• [Document passage]:
start

It is the reference to documentary material and the non-exhaustive description of what that includes that may capture some social media posts.

Litigation stage disclosure

Once a claim becomes litigated (i.e. a claimant commences Court action) the parties must comply with the Uniform Civil Procedure Rules 1999 (“UCPR”). The UCPR includes rules relating to disclosure.

  • UCPR rule 211: A party to a proceeding has a duty to disclose to each other party each document in their possession or under their control that is directly relevant to an allegation in issue.

The definition of document in rule 211 is very broad and includes any material from which sounds, images, writings or messages are capable of being produced or reproduced.

“But can’t I just delete my social media history?”

If you have previously made posts on your social media that you think may be unhelpful to your claim it may be tempting to delete the posts but doing so could have very serious (and criminal) consequences.

end

• [Data extract]:
start

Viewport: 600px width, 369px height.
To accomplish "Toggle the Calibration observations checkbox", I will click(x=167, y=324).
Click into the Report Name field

end
start

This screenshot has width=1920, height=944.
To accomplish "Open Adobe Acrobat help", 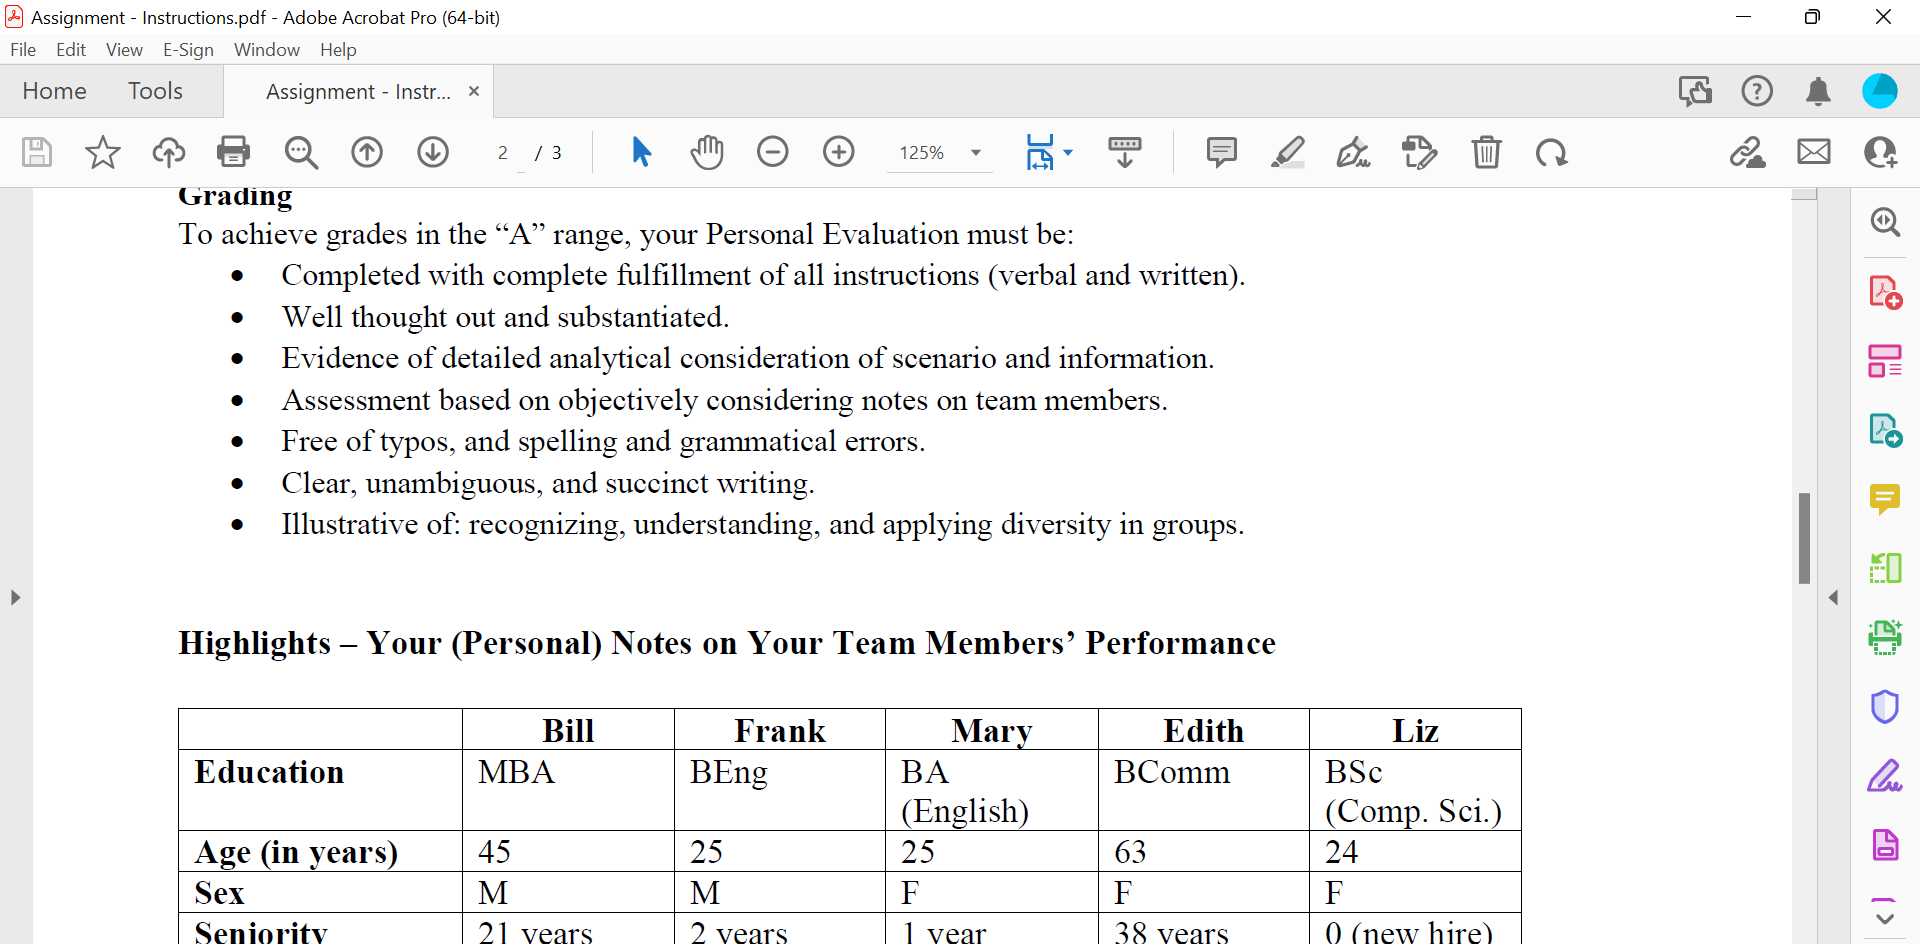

end
start

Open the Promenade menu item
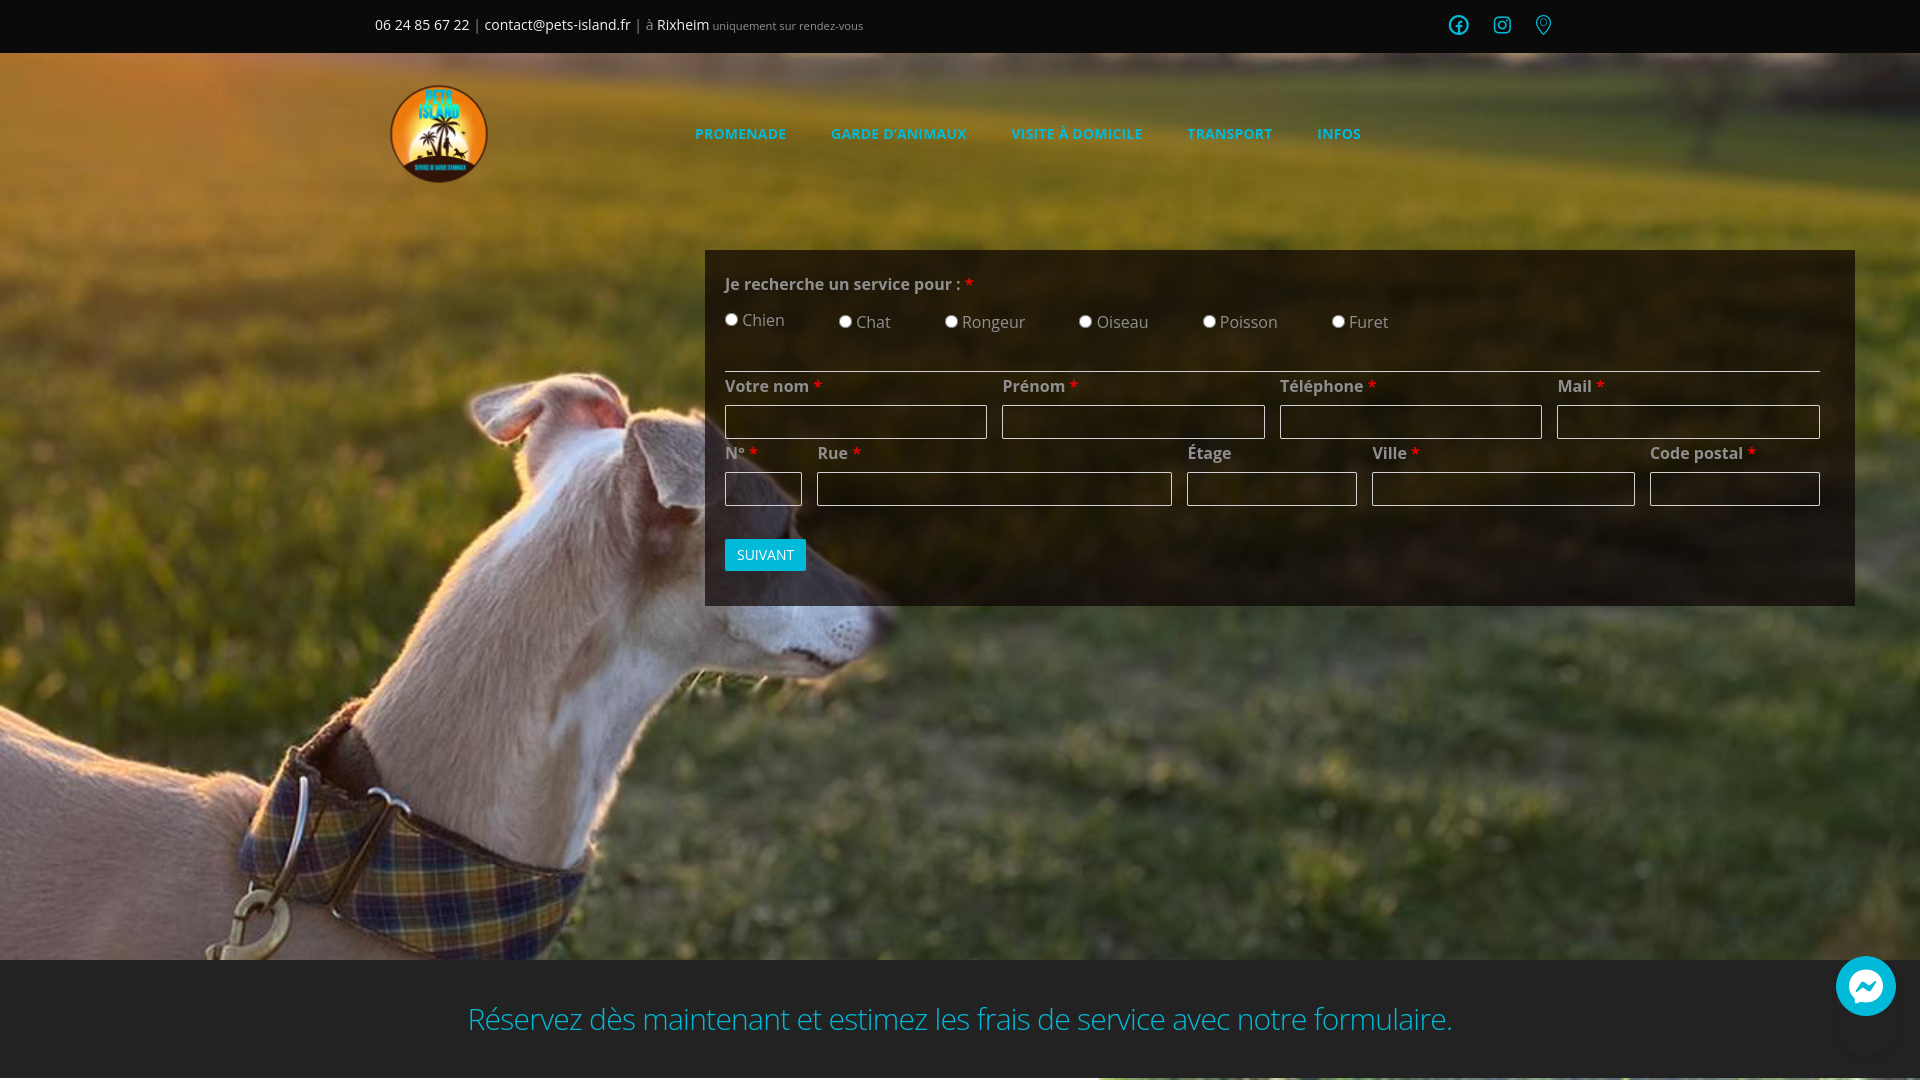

end

• [What to do]:
1. For the passage on social media disclosure, decide whether each statement agrees with it, answering yes or no and quoting the deciding words: (a) the UCPR definition of document covers material from which sounds or images can be produced; (b) under rule 211 a party must disclose every document in their possession whatever its relevance; (c) deleting unhelpful posts is presented as free of legal risk.
2. Return, word for word, the stretch of the social media disclosure passage from "It is the reference" to "allegation in issue.".

• [Set of answers]:
1.
(a) Yes: "includes any material from which sounds, images, writings or messages are capable of being produced or reproduced"
(b) No: "that is directly relevant to an allegation in issue"
(c) No: "doing so could have very serious (and criminal) consequences"

2.
It is the reference to documentary material and the non-exhaustive description of what that includes that may capture some social media posts.

Litigation stage disclosure

Once a claim becomes litigated (i.e. a claimant commences Court action) the parties must comply with the Uniform Civil Procedure Rules 1999 (“UCPR”). The UCPR includes rules relating to disclosure.

  • UCPR rule 211: A party to a proceeding has a duty to disclose to each other party each document in their possession or under their control that is directly relevant to an allegation in issue.